■ Source data ■
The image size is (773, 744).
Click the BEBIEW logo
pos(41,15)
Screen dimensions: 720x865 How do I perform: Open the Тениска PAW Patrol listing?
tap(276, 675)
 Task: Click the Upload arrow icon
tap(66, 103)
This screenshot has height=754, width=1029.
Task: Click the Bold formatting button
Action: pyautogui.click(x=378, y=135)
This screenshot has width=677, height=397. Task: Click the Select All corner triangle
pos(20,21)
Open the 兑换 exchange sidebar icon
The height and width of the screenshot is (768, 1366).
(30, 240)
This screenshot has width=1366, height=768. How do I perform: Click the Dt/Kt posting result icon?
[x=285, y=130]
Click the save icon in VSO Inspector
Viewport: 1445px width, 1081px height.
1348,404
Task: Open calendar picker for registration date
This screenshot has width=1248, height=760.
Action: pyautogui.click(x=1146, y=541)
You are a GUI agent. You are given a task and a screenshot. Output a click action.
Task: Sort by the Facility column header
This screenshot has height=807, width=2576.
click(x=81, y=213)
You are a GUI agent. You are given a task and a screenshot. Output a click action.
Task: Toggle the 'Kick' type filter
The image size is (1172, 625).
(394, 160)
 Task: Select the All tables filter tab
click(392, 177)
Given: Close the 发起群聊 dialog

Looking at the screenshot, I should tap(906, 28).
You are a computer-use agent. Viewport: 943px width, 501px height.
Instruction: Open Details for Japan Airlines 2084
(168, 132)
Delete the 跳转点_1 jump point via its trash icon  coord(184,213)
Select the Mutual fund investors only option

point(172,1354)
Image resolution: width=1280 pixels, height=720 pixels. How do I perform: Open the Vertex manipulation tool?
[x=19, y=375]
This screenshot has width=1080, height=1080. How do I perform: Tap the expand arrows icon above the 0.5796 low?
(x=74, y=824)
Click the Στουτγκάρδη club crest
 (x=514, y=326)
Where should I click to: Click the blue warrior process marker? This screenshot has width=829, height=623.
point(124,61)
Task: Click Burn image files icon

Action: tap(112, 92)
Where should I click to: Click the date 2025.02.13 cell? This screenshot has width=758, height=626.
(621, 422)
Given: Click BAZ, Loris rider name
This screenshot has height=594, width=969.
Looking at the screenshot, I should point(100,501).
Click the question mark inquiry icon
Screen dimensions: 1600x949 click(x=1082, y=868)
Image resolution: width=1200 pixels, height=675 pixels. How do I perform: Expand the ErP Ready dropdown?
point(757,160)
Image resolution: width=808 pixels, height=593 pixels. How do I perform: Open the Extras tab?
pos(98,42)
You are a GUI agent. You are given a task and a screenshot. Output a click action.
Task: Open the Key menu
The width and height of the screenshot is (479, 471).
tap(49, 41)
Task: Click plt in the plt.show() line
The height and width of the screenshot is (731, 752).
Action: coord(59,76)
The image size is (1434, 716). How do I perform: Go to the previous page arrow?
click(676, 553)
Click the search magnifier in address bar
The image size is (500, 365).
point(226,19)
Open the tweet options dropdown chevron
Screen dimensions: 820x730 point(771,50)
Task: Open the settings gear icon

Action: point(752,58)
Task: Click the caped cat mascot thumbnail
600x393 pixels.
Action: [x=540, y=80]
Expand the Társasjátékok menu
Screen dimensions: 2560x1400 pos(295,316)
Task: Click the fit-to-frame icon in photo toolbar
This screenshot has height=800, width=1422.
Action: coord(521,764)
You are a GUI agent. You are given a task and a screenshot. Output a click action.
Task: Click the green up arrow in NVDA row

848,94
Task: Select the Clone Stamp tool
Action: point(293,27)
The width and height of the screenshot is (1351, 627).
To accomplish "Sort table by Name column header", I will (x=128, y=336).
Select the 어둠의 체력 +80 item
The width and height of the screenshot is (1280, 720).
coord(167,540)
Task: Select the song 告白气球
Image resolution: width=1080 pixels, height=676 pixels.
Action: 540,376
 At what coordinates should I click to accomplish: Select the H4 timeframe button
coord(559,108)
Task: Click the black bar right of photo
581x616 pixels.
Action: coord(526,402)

■ The problem ■
Reproduce the data above in full, with no line missing.

■ Solution ■
The image size is (773, 744).
Click the BEBIEW logo
pos(41,15)
Screen dimensions: 720x865 How do I perform: Open the Тениска PAW Patrol listing?
tap(276, 675)
 Task: Click the Upload arrow icon
tap(66, 103)
This screenshot has height=754, width=1029.
Task: Click the Bold formatting button
Action: pyautogui.click(x=378, y=135)
This screenshot has width=677, height=397. Task: Click the Select All corner triangle
pos(20,21)
Open the 兑换 exchange sidebar icon
The height and width of the screenshot is (768, 1366).
(30, 240)
This screenshot has width=1366, height=768. How do I perform: Click the Dt/Kt posting result icon?
[x=285, y=130]
Click the save icon in VSO Inspector
Viewport: 1445px width, 1081px height.
1348,404
Task: Open calendar picker for registration date
This screenshot has width=1248, height=760.
Action: pyautogui.click(x=1146, y=541)
You are a GUI agent. You are given a task and a screenshot. Output a click action.
Task: Sort by the Facility column header
This screenshot has height=807, width=2576.
click(x=81, y=213)
You are a GUI agent. You are given a task and a screenshot. Output a click action.
Task: Toggle the 'Kick' type filter
The image size is (1172, 625).
(394, 160)
 Task: Select the All tables filter tab
click(392, 177)
Given: Close the 发起群聊 dialog

Looking at the screenshot, I should tap(906, 28).
You are a computer-use agent. Viewport: 943px width, 501px height.
Instruction: Open Details for Japan Airlines 2084
(168, 132)
Delete the 跳转点_1 jump point via its trash icon  coord(184,213)
Select the Mutual fund investors only option

point(172,1354)
Image resolution: width=1280 pixels, height=720 pixels. How do I perform: Open the Vertex manipulation tool?
[x=19, y=375]
This screenshot has width=1080, height=1080. How do I perform: Tap the expand arrows icon above the 0.5796 low?
(x=74, y=824)
Click the Στουτγκάρδη club crest
 (x=514, y=326)
Where should I click to: Click the blue warrior process marker? This screenshot has width=829, height=623.
point(124,61)
Task: Click Burn image files icon

Action: tap(112, 92)
Where should I click to: Click the date 2025.02.13 cell? This screenshot has width=758, height=626.
(621, 422)
Given: Click BAZ, Loris rider name
This screenshot has height=594, width=969.
Looking at the screenshot, I should point(100,501).
Click the question mark inquiry icon
Screen dimensions: 1600x949 click(x=1082, y=868)
Image resolution: width=1200 pixels, height=675 pixels. How do I perform: Expand the ErP Ready dropdown?
point(757,160)
Image resolution: width=808 pixels, height=593 pixels. How do I perform: Open the Extras tab?
pos(98,42)
You are a GUI agent. You are given a task and a screenshot. Output a click action.
Task: Open the Key menu
The width and height of the screenshot is (479, 471).
tap(49, 41)
Task: Click plt in the plt.show() line
The height and width of the screenshot is (731, 752).
Action: coord(59,76)
The image size is (1434, 716). How do I perform: Go to the previous page arrow?
click(676, 553)
Click the search magnifier in address bar
The image size is (500, 365).
point(226,19)
Open the tweet options dropdown chevron
Screen dimensions: 820x730 point(771,50)
Task: Open the settings gear icon

Action: point(752,58)
Task: Click the caped cat mascot thumbnail
600x393 pixels.
Action: [x=540, y=80]
Expand the Társasjátékok menu
Screen dimensions: 2560x1400 pos(295,316)
Task: Click the fit-to-frame icon in photo toolbar
This screenshot has height=800, width=1422.
Action: coord(521,764)
You are a GUI agent. You are given a task and a screenshot. Output a click action.
Task: Click the green up arrow in NVDA row

848,94
Task: Select the Clone Stamp tool
Action: point(293,27)
The width and height of the screenshot is (1351, 627).
To accomplish "Sort table by Name column header", I will (x=128, y=336).
Select the 어둠의 체력 +80 item
The width and height of the screenshot is (1280, 720).
coord(167,540)
Task: Select the song 告白气球
Image resolution: width=1080 pixels, height=676 pixels.
Action: 540,376
 At what coordinates should I click to accomplish: Select the H4 timeframe button
coord(559,108)
Task: Click the black bar right of photo
581x616 pixels.
Action: coord(526,402)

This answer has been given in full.